Cuando me creé el blog en La Coctelera (fite si hace tiempo que ni había problemas temporales ni nada) mucha gente me empezó a añadir como amigo y viceversa. Los primeros en sufrir mis desvaríos fueron Yupiter, Inocente... a partir de ellos he ido creando una legión de amigos que cada día me gustan más.

Ahora no suelo añadir a la gente como amigo hasta que es esa persona quien lo hace. Cuando esto ocurre entro en su blog, me leo un par de artículos o tres y si me gusta la línea, pasa a engrosar la lista.

Pero hay cosas que no entiendo. Se supone que cuando añades a alguien como amigo es porque, como he dicho, te gusta su blog - por una u otra razón - y lo lees. Y al menos yo, cuando me leo un artículo intento comentar, aunque sea una tontería, porque sé perfectamente que sienta muy bien ver que la gente se involucra en tu pequeño mundo. Quizás haya gente que hace el blog simplemente para ahorrarse la terapia del psiquiatra y no le importa que no le comenten. Pero en mi caso no es así. Yo me ahorro las sesiones y además me encanta que la gente comente. Me hace feliz ver mi gmail petado de nuevos mensajes notificándome los nuevos comentarios.

¿Por qué la gente te añade como amigo y luego no da señales de vida? No lo entiendo. ¿Leen tus artículos?
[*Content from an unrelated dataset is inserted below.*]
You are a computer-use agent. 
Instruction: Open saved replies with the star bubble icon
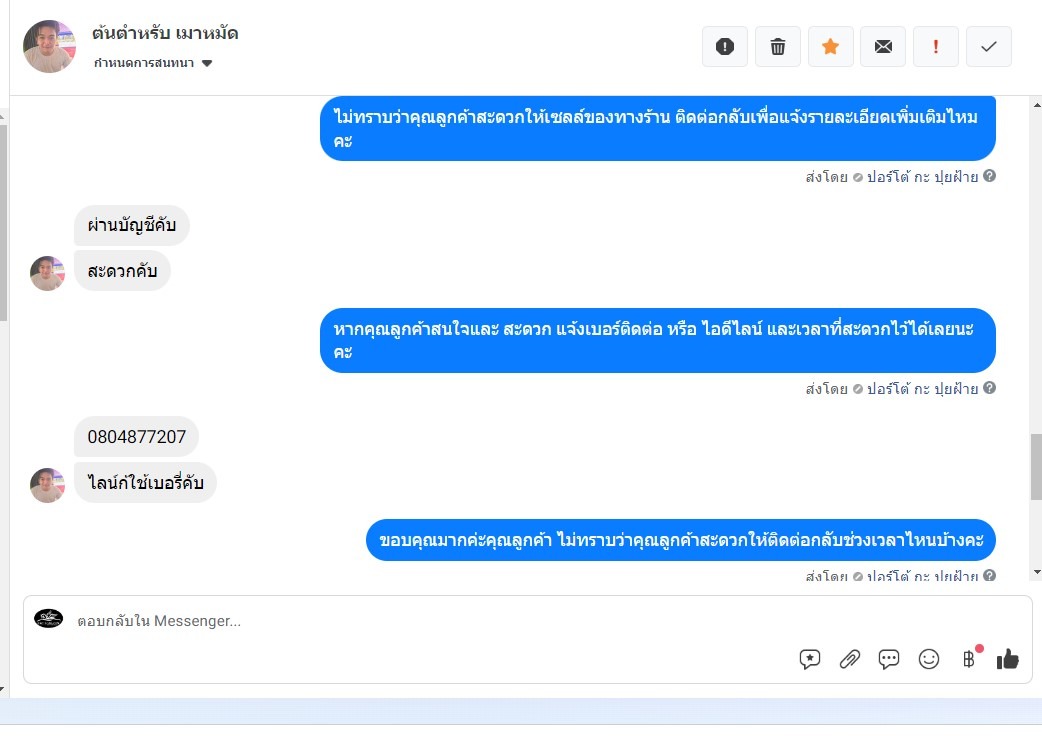point(809,659)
Porque si lo hacen caben varias posibilidades:

1) Que no les guste comentar y leen el blog, pero no dan señales de vida.
2) Que estén demasiado exhaustos para comentarte después de escribir sus artículos
3) Que lo hagan por inercia y luego se despreocupan.
4) Que su vida sea tan triste que al menos añadir a alguien como amigo les supone un breve atisbo de amistad.

¿Para qué añadir a alguien como amigo si luego no participas en su blog? Al menos no es mi filosofía. Si añado a alguien como amigo es porque leo todo lo que escribe, porque me gusta lo que escribe. Si hay que añadirlo se añade. Que no es por no añadirlo. Pero añadir un amigo pa na es tontería. Es más, si la gente que me añade como amigo no me comenta, paso de añadirlos.

Luego están los ídolos. Yo he añadido a gente que no me ha luego no ha hecho lo mismo. Pero eso no quiere decir que no lea sus artículos ni tampoco los comente. No espero que la gente me añada como amigo, pero si no lo hace no los condeno a la falta de comentarios de por vida, que es lo que parece que hace la gente. Como no me añades, ¡te jodes! ¡Ahí te mueras de falta de comentarios!

Y luego está la gente que hace como más de un mes que no escribe nada. Pues yo particularmente los borro de mi lista. Total, ¿para qué tenerlos ahí? Joder, no es personal, es que me jode tener una lista de amigos tan grande para nada... (Angelito, perdón de nuevo). Otros son de la opinión de...¿y qué importa? Coño, pues a mí sí jajaja.

En fin...las cosas de La Coctelera. Caín dice que estoy enfermo del blog, pero joer, al menos yo veo las cosas así y así os se las he contado.